Sosyal fobi veya diğer adıyla sosyal anksiyete bozukluğu kişinin başkaları tarafından yargılanabileceği kaygısını taşıdığı toplumsal ortamlarda mahçup ya da rezil olacağı konusunda belirgin ve sürekli endişelerinin olduğu bir kaygı bozukluğudur .

Görülme sıklığı % 2,5 – %13 arasındadır. Genellikle 10-15 yaşlar arasında başlar. Kadınlarda erkeklerden daha sık görülür. Sosyal ve mesleki alanlarda kişinin performansını olumsuz etkileyerek hayat kalitesini düşürmesine rağmen etkilenen bireyler diğer psikiyatrik rahatsızlıklardan daha az tedavi arayışına girerler.

Sosyal fobik bireyler başkalarıyla etkileşimde bulunmalarını gerektiren ya da bir eylemi başkalarının yanında yerine getirmeleri gereken durumlardan korkarlar ve bu durumlardan olabildiğince kaçınmaya çalışırlar. Başkalarının kendileriyle ilgili olarak kaygılı, zayıf, aptal gibi, ya da beceriksiz gibi olumsuz yargılarda bulunacağını düşünürler. Seslerinin ve ya ellerinin titremesinin fark edilmesi endişesi gibi kaygı belirtilerinin fark edileceği endişesi ile toplum içinde konuşmaktan, başkaları ile birlikte yemek yemekten, içmekten yazı yazmaktan kaçınabilirler.

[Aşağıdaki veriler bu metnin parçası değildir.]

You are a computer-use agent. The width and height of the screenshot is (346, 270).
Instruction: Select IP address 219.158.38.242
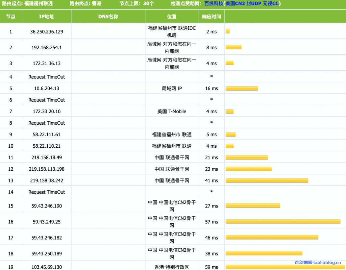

Daha az sıklıkla kişi böyle bir eylemi gerçekleştirebilmek için kendini zorlar ancak böyle bir durumda diğer insanlardan belirgin bir biçimde fazla kaygı yaşar.

Gelecekte olacak ve yaklaşmakta olan toplumsal katılım gerektiren bir olayla ilgili olarak önceden beklenti anksiyetesi denilen kaygıyı yaşamaya başlar. Beklenti anksiyetesi olayın korkulacak bir olay olarak algılanmasına yol açarak olayın öncesinde kaygı duyulmasına ek olarak olay gerçekleştiği sırada da kaygının şiddetlenmesine yani bir kısır döngüye yol açar.

Kişi eğer kaçınması mümkün değilse böyle bir olay sırasında yaşadığı şiddetli kaygı bedensel belirtiler oluşturabilir. Bu belirtiler çarpıntı, titrme, terleme, hazımsızlık, ishal, kas gerginliği yüz kızarması, ağız kuruluğu, şaşkınlık hali gibi belirtilerdir.

Tedavide ilaç tedavileri ve psikoterapiler uygulanır. İlaç tedavisi ortalama olarak bir yıldır. Terapiler içerisinde en çok kullanılanı bilişsel davranışçı psikoterapidir. Terapinin içerisinde kaygıyla başa çıkma eğitimi, yüzleştirme, bilişsel yeniden yapılandırma, yaşam sorunlarıyla başa çıkma eğitimi bulunur. Ayrıca yinelemelerin önlenmesine dönük teknikler kullanılır.